Wednesday, February 2, 2011

An Open Letter To Hipsters Everywhere

Oh, Hipster...look at yourself.  Don't you just look so ironic with your grubby little mustache, holey vintage t-shirt, and teeny-weeny skinny pants?  Hipster, you hang out in the liberal arts building's halls and breezeways, smoking your American Spirits and wallowing in your irony.  Sometimes, Hipster, you like to sit out on your stoop at all hours of the morning with your hep-cat friends and discuss the irony of things like Pabst Blue Ribbon and plastic-rimmed eyeglasses.

 
Man, those glasses are just so...vintage.
Hipster, it's not that I don't like you.  In fact, I've learned to ignore your very existence.  After all, there are so many of you Hipsters now that you and your people have just began to...blend into the background.  Isn't that ironic?  Hipster, we've managed to live in somewhat disconnected harmony for quite awhile now--we leave your tribe of greasy-haired, organic, leather-jacketed, smug, Helvetica-aficionados alone and you leave us "norms" alone.  It's a shaky pact, but a pact that has been held strong for many, many moons.

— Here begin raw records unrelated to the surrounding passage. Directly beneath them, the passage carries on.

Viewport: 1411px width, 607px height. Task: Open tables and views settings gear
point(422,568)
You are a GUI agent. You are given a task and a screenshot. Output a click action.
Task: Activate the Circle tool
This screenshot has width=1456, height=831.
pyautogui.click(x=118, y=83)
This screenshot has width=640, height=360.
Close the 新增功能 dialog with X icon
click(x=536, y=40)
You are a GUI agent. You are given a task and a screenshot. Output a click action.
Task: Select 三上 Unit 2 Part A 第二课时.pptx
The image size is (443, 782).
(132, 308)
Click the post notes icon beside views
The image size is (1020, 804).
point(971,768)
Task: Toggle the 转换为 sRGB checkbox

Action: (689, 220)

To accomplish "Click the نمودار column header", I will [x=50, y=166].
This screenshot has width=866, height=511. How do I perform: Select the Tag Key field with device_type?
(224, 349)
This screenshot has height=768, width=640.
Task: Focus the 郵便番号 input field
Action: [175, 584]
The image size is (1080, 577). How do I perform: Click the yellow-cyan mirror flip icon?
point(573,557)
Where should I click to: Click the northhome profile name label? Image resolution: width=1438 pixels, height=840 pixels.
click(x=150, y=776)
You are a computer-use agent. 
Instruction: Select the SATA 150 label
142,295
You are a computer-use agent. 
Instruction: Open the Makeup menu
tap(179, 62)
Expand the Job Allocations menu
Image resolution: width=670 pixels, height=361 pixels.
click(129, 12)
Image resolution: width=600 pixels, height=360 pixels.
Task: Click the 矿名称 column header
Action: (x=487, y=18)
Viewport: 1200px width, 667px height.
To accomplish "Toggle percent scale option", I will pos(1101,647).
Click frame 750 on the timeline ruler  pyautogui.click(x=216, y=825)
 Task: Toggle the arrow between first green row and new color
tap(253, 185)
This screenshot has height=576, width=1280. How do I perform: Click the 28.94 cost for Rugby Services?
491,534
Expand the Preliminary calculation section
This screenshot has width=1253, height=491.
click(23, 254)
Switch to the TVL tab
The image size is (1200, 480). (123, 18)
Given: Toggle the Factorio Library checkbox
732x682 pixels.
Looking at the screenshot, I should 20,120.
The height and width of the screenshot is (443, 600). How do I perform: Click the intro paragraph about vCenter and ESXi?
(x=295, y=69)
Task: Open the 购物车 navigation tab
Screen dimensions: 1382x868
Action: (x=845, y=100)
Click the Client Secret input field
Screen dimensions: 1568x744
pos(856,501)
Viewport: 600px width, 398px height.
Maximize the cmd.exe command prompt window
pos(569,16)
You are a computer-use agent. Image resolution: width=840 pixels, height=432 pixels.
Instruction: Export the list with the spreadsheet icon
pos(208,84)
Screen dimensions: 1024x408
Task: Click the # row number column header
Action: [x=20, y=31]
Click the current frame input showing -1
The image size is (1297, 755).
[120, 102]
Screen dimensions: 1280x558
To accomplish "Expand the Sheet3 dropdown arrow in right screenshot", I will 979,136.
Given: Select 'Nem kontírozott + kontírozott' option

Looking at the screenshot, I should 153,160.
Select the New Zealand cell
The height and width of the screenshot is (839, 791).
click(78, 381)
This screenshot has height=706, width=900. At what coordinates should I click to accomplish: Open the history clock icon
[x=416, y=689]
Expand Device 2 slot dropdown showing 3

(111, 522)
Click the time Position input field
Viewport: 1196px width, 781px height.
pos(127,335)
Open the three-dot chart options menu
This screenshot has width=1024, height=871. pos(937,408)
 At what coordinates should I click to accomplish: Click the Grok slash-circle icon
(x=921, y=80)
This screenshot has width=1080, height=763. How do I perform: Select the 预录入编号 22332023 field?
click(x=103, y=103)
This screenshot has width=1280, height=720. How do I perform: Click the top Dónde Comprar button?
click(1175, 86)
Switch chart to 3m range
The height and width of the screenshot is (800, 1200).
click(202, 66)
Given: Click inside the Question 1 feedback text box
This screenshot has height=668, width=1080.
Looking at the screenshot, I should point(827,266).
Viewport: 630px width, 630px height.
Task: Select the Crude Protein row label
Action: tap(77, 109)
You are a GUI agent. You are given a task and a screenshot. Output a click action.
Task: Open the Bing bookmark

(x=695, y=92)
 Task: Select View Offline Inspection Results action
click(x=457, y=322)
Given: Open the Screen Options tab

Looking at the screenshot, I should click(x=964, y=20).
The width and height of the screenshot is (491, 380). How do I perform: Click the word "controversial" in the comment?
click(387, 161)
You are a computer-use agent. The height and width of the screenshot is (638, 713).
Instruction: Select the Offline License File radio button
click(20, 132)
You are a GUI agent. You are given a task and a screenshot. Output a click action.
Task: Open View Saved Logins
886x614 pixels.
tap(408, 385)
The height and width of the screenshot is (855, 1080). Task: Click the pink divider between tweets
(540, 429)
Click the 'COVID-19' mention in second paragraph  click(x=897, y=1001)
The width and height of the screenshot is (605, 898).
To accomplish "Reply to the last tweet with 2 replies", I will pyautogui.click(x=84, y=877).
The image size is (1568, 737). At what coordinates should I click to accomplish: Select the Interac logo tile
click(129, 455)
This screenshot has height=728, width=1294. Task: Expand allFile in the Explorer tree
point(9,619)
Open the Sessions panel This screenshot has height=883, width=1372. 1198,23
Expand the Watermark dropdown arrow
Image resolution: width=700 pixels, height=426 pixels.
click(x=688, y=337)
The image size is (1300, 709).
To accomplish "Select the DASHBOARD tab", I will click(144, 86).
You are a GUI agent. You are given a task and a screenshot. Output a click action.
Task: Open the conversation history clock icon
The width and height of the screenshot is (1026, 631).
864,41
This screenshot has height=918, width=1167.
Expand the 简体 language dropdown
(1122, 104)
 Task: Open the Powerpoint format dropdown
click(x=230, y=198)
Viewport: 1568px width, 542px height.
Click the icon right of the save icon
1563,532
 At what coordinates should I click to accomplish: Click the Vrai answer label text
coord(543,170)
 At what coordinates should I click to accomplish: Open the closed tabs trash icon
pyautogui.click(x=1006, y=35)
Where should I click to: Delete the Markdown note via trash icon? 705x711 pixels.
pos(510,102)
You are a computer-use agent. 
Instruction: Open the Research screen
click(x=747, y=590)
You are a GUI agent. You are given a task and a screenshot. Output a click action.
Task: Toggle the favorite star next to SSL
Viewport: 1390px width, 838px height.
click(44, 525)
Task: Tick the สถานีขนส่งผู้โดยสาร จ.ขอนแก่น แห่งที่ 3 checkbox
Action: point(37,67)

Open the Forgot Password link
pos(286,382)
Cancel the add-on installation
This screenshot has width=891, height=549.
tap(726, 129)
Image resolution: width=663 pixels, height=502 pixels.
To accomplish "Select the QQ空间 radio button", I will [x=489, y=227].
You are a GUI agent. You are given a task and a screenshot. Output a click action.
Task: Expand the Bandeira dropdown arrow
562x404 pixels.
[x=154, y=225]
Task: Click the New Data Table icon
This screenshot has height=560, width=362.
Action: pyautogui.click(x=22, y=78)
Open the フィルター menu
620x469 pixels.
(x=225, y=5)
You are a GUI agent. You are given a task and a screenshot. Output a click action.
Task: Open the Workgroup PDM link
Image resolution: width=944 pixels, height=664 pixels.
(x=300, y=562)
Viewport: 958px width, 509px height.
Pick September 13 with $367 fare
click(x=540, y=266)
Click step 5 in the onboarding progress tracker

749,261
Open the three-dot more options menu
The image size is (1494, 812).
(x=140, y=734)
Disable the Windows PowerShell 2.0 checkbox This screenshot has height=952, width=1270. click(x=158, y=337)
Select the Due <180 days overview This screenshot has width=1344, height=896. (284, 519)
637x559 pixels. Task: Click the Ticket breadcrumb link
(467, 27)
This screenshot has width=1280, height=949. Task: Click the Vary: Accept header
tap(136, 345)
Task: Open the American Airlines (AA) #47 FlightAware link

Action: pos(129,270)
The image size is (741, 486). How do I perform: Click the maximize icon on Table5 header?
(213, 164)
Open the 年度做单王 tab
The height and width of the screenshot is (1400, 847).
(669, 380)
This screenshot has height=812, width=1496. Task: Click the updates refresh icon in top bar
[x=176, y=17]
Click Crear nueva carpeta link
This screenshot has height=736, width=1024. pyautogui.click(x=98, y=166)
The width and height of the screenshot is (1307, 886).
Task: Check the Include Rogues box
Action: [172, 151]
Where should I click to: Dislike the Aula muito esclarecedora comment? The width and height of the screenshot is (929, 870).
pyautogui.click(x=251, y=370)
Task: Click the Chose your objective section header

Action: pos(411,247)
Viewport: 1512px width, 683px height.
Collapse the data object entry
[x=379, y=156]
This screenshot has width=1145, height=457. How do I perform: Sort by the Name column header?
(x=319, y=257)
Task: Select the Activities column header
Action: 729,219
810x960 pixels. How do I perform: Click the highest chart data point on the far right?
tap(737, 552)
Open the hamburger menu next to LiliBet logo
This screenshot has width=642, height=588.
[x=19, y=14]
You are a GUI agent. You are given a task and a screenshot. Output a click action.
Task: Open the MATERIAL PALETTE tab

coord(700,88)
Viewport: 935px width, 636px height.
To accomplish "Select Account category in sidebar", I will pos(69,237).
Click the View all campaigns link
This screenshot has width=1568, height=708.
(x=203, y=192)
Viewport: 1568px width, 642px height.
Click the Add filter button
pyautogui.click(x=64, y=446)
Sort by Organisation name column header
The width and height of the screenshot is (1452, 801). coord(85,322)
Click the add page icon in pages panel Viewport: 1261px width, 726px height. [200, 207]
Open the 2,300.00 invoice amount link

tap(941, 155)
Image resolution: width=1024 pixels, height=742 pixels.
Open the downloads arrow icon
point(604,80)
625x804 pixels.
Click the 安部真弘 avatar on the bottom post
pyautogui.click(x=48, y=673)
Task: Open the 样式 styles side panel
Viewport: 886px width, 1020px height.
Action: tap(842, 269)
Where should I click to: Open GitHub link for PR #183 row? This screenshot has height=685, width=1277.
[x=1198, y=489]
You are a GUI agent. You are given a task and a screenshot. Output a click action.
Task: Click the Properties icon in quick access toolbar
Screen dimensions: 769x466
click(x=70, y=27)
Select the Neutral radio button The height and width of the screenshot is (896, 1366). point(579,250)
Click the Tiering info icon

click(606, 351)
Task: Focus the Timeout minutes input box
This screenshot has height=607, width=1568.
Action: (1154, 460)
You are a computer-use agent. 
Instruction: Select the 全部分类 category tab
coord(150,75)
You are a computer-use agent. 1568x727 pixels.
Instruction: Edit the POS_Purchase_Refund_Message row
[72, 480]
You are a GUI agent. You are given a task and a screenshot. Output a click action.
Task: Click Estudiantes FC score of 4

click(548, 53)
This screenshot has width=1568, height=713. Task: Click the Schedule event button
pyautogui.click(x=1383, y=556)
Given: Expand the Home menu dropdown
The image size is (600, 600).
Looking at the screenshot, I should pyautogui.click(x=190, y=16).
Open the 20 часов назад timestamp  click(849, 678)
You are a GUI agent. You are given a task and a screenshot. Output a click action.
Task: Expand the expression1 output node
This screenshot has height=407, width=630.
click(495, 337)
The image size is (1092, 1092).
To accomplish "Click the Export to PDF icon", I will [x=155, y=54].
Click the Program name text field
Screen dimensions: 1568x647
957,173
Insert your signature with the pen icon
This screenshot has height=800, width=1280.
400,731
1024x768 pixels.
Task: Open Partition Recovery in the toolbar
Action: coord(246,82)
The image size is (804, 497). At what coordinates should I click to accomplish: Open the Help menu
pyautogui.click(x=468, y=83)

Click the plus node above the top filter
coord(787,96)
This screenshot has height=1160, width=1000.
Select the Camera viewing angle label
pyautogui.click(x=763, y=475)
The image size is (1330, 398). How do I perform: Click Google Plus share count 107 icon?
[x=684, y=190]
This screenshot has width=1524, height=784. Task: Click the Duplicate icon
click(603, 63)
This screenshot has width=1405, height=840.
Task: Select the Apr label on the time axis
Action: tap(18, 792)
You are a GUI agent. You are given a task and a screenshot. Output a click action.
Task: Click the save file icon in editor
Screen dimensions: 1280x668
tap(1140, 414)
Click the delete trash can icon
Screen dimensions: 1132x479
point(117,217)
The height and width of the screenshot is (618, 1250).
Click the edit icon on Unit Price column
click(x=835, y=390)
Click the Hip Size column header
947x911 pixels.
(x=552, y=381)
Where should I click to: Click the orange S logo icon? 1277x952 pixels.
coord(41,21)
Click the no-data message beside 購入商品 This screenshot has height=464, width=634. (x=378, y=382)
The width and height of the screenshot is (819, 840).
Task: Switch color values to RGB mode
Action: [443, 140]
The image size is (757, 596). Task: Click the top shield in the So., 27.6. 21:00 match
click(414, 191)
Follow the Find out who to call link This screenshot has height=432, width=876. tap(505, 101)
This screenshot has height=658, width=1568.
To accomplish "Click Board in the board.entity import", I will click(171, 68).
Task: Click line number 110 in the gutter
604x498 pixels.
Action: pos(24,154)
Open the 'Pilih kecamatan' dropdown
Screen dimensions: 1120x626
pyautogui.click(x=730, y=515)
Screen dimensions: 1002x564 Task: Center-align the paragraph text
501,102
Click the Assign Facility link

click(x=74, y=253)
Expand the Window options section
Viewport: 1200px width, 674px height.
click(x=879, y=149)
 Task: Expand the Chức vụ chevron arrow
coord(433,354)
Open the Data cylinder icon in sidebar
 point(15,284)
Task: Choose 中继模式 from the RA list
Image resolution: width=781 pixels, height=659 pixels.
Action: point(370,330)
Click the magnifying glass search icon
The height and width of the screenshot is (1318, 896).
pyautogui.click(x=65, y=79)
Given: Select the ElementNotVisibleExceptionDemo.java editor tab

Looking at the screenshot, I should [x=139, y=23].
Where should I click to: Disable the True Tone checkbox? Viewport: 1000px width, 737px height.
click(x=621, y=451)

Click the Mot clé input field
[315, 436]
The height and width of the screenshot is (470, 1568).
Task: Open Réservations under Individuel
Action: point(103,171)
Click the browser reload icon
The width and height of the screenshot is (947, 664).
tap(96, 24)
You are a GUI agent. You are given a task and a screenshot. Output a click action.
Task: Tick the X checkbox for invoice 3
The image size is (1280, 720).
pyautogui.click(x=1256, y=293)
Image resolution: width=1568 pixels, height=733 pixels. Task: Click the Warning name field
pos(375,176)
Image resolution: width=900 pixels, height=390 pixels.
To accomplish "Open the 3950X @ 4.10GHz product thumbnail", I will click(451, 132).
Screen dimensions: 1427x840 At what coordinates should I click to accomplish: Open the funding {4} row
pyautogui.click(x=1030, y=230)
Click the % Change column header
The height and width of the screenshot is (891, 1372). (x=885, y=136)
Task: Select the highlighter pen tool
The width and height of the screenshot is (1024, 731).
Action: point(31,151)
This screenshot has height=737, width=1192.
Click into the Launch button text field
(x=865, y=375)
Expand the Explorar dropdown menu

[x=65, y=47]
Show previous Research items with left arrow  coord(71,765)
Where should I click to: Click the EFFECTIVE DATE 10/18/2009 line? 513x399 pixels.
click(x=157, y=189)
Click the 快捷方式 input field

 We split up the territory between us.  You guys get the record shop, the obscure coffee joints, Goodwill, and that one bar in town that sells Pabst on tap.  We have to share the liberal arts building and the performing arts center, and that's okay.  We tolerate each other.  It's very well understood: we treat each other with cold nonchalance, exchange the occasional awkward eye contact, and we NEVER UNDER ANY CIRCUMSTANCES discuss music, movies, or fashion with one another.

"This Crystal Castles LP is more cerebral than their last. What? Oh yeah, wax is so totally better than vinyl."


This truce works Hipster.  It's been time-tested and board-approved.  So let's keep up the good work Hipsters, what do you say?  We don't want any trouble, now do we?  There's no reason for any of us to make any waves, right?

Or should we say, "Wavves?"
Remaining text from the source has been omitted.